Child labour
Throughout history, child labour has been a common phenomenon. Children work the fields, in shops or in workshops. This is not just regarded as useful – enabling them to learn a trade – but in many cases, it is a dire necessity to supplement the family income. During the Industrial Revolution, increasingly more children are put to work in factories, frequently under poor working conditions. A well-known case in point is the Petrus Regout glass factory in Maastricht, whose kilns burn day and night. The factory operates with two shifts, each working twelve hours at a stretch. Around midnight, children aged between eight and ten years old walk the streets half asleep to start their shift.
Criticism
From the early nineteenth century, legislation is introduced that somewhat curtails child labour. In 1839, such an Act is adopted in the German state of Prussia. Around 1860, child labour is increasingly criticised in the Netherlands. Physicians and teachers explain that the work performed by children jeopardises their health, and that children belong at school. Factory owners gradually come to realise that it would make more sense for them to hire children who have completed primary school. After all, children aged twelve and older, who can read and write, can be put to work in a wider range of factory jobs.

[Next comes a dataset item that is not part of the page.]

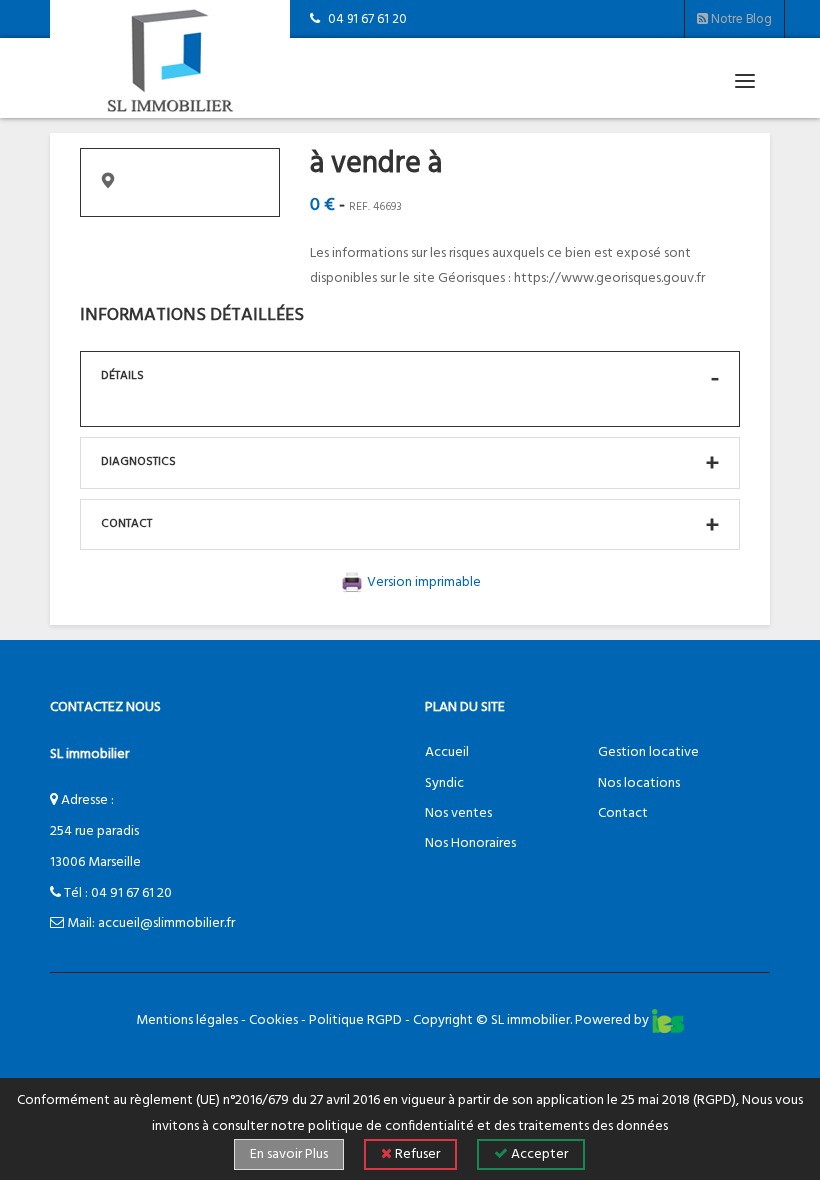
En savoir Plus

An important voice in the debate is that of author Jacob Jan Cremer. In 1863, after visiting a cloth factory in Leiden, he makes a burning plea to a select group of people gathered in The Hague. He sketches the horrible conditions under which children are forced to work and urges the King to abolish child labour with immediate effect. Among the shocked audience are several MPs and factory owners. Cremer’s plea comes as a bombshell and it is published under the title of Factory Children. That same year, under the pressure of public opinion, Minister Thorbecke establishes a state committee to investigate child labour.
Legislation
In 1874, liberal politician Samuel van Houten submits a private member’s bill against “excessive labour and neglect of children”. This bill prohibits children up to the age of twelve from working in workshops and factories. Although Van Houten pursues a general ban, the House of Representatives mitigates his bill. For example, children are still allowed to do farm work. And a lack of supervisory bodies precludes the abolition of child labour in factories with immediate effect. The 1901 Compulsory Education Act ends child labour once and for all. From that time onwards, parents are obliged to send their children between the ages of six up to and including twelve to school. In actual practice, most parents already do so. Around 1900, 90 per cent of children attend school.
Under the International Convention on the Rights of the Child (1989), child labour is currently prohibited if it is “unhealthy or harmful”. Yet in 2019, as many as 152 million children across the globe are working, of whom 73 million under hazardous circumstances.